## [DOCUMENT PASSAGE]
++++++++++
A total of 317 studies were identified from the database search, of which 51 reports were retrieved for full-text evaluation. Exactly 23 cohorts from 22 trials4,7,9,17–35 met the inclusion criteria and were included in the present systematic review (Figure 1). We only found one phase II RCT that directly compared GEM-based CRT with capecitabine-based CRT. Table 1 shows the characteristics of the included studies. Overall, 843 patients were included, with a median age of 64.7 years (range, 59–68.5 years) for the GEM-based group and 63.1 years (range, 58–67.5 years) for the oral FU group. The median OS was longer in oral FU-based CRT than GEM-based CRT (Table 2), while median radiation dose or median PFS did not differ between groups.

(To view a larger version of Table 1, click here.)

Methodological quality of the included studies was fair; most studies provided adequate outcome ascertain­ment, enrolled a representative sample of patients, and had an acceptable length of follow-up (Figure 2). However, comparative evidence was at high risk of bias, because we compared data across studies, not within them, and selection bias was likely to be present. Assessment of publication bias was not done because data would be unreliable in view of the few studies included for each treatment group and their high heterogeneity (I2>50%) in most analyses.
++++++++++
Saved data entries
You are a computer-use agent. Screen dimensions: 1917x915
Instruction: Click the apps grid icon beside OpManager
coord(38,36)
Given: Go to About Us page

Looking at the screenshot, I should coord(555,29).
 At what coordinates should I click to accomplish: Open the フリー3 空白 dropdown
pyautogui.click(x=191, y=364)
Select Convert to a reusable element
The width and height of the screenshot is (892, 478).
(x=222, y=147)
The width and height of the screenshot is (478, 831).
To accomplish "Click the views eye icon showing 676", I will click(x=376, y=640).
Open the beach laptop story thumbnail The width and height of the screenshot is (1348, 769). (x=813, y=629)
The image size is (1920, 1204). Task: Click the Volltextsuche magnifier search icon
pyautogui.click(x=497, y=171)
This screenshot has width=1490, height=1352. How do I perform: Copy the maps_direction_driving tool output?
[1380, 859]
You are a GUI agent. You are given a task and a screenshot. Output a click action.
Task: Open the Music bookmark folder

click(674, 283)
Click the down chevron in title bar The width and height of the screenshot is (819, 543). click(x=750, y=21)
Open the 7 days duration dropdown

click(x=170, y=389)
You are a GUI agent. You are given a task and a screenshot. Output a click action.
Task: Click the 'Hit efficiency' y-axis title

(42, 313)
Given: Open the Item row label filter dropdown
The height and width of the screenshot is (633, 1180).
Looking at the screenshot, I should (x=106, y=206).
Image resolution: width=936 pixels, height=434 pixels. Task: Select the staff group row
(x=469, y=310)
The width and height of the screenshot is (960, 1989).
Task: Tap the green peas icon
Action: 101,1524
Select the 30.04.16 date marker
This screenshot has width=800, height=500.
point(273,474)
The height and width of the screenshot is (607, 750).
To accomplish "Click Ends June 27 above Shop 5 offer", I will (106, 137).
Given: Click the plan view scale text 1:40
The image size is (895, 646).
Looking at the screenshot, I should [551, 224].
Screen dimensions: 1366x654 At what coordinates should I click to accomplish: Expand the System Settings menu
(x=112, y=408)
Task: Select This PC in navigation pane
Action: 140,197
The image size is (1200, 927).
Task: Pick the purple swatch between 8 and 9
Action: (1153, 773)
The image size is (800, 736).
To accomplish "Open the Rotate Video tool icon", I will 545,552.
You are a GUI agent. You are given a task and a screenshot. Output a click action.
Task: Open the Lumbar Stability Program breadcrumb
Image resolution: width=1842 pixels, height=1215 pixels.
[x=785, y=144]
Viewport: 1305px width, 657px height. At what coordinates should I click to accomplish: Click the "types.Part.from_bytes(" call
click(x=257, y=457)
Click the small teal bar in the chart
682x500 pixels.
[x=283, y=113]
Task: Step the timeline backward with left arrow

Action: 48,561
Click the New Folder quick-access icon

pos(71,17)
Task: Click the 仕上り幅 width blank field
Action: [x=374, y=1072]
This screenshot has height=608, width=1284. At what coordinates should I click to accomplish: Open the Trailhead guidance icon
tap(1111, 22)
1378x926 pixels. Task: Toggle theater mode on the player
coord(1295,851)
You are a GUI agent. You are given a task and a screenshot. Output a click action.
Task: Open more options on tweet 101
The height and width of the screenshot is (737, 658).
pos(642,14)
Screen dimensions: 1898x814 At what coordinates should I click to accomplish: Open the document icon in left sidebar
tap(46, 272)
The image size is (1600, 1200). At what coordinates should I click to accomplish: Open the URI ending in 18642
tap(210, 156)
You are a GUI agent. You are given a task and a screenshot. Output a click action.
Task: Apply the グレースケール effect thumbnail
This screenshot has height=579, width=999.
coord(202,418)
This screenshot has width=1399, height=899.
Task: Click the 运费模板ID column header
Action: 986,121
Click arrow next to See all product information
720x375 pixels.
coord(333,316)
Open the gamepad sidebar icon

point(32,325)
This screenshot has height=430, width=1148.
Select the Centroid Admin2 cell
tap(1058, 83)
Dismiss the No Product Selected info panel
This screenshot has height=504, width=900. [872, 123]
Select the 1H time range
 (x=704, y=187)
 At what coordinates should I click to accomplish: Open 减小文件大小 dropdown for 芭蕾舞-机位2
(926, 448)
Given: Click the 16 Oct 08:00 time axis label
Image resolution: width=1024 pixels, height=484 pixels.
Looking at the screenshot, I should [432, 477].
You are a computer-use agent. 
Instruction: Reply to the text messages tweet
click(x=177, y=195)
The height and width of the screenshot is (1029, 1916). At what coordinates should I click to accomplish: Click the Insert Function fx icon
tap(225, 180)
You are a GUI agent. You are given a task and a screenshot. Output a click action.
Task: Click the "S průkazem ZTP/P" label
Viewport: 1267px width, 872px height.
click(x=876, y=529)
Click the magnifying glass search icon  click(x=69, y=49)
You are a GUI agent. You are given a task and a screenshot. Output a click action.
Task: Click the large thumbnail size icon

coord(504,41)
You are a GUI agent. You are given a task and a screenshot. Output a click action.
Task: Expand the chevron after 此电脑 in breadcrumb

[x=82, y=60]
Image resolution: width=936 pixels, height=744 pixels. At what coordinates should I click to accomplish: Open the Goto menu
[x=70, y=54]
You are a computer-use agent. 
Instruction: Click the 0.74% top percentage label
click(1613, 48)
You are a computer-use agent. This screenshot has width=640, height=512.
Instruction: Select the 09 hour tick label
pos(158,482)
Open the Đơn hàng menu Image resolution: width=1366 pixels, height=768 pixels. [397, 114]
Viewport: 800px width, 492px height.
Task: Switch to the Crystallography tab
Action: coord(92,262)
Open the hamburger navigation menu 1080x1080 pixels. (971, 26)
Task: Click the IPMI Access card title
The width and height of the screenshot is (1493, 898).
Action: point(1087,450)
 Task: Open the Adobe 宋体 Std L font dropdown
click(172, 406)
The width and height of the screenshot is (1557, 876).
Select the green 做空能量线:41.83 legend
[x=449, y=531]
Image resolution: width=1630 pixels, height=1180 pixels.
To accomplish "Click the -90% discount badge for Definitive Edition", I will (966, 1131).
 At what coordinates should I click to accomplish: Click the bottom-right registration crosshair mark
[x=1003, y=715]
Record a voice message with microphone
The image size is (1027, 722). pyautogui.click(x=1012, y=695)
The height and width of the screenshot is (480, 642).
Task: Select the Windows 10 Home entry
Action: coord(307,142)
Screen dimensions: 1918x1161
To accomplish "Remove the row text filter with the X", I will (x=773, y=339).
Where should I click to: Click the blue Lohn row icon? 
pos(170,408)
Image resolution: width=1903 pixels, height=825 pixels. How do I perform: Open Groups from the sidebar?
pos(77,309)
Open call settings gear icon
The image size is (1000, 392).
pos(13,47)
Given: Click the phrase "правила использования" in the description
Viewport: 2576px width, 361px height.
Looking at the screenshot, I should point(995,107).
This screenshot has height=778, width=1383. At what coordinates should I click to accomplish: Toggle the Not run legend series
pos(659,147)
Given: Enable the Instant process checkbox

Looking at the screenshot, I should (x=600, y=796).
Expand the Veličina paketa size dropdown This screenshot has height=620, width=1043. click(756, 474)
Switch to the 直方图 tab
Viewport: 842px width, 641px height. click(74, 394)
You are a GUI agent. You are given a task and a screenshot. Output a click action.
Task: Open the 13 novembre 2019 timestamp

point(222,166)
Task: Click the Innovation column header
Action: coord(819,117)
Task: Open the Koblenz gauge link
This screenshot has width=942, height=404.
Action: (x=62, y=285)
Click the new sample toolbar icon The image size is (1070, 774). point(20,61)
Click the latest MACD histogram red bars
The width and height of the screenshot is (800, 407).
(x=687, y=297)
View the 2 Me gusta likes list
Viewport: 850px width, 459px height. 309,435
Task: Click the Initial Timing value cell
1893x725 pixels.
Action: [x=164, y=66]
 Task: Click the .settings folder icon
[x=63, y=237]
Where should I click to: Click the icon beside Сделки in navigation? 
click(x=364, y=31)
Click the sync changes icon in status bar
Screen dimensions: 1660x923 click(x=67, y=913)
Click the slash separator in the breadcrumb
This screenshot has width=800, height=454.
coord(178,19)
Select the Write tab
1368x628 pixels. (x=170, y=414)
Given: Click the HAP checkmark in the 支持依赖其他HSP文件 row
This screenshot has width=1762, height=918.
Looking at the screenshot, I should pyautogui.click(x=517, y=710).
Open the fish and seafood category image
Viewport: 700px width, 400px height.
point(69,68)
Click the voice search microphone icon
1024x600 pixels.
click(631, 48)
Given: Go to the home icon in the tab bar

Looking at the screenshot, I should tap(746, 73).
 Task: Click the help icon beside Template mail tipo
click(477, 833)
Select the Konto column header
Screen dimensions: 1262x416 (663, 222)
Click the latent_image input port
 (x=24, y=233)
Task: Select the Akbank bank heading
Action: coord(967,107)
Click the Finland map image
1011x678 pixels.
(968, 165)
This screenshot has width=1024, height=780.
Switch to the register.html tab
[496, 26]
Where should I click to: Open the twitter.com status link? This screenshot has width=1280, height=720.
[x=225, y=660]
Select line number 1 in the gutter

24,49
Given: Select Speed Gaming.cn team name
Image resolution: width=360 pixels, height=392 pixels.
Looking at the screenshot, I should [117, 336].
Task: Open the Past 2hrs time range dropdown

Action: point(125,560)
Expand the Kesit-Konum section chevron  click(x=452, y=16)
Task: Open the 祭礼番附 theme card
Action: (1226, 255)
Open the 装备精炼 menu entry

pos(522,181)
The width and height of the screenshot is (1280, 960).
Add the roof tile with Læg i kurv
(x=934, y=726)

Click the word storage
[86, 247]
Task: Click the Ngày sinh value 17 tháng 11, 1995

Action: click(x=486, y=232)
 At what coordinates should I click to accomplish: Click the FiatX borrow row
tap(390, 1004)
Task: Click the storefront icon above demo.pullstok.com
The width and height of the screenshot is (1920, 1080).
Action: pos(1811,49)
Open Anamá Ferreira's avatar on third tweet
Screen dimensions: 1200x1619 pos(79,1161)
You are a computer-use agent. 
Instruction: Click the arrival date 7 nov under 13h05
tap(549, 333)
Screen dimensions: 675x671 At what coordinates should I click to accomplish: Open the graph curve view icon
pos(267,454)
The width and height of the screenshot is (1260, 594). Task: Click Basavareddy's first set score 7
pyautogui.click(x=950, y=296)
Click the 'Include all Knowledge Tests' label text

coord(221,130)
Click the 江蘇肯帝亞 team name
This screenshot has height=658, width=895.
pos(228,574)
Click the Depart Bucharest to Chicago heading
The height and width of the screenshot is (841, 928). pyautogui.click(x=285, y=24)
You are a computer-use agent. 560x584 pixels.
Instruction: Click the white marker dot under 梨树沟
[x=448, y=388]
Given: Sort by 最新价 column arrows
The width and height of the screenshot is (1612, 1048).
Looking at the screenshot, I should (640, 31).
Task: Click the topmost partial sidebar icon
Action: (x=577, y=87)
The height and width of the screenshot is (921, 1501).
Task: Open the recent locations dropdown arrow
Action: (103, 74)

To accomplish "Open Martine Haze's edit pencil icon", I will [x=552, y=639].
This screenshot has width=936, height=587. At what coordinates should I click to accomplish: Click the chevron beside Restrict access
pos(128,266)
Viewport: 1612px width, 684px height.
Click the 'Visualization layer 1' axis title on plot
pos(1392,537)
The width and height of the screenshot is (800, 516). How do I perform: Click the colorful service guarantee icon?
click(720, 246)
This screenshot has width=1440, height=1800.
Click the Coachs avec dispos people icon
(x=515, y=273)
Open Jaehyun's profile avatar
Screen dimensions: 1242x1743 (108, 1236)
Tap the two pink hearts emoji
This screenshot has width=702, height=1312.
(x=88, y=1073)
++++++++++
## [TASKS]
(1) List every numbered figure and table that the systematic review passage refers to.
(2) Rewrite the systematic review passage between "Methodological quality of" and "in most analyses.", inclusive, putting "moderate" in place of "fair".

## [RESPONSES IN ORDER]
(1) Figure 1, Table 1, Table 2, Figure 2

(2)
Methodological quality of the included studies was moderate; most studies provided adequate outcome ascertain­ment, enrolled a representative sample of patients, and had an acceptable length of follow-up (Figure 2). However, comparative evidence was at high risk of bias, because we compared data across studies, not within them, and selection bias was likely to be present. Assessment of publication bias was not done because data would be unreliable in view of the few studies included for each treatment group and their high heterogeneity (I2>50%) in most analyses.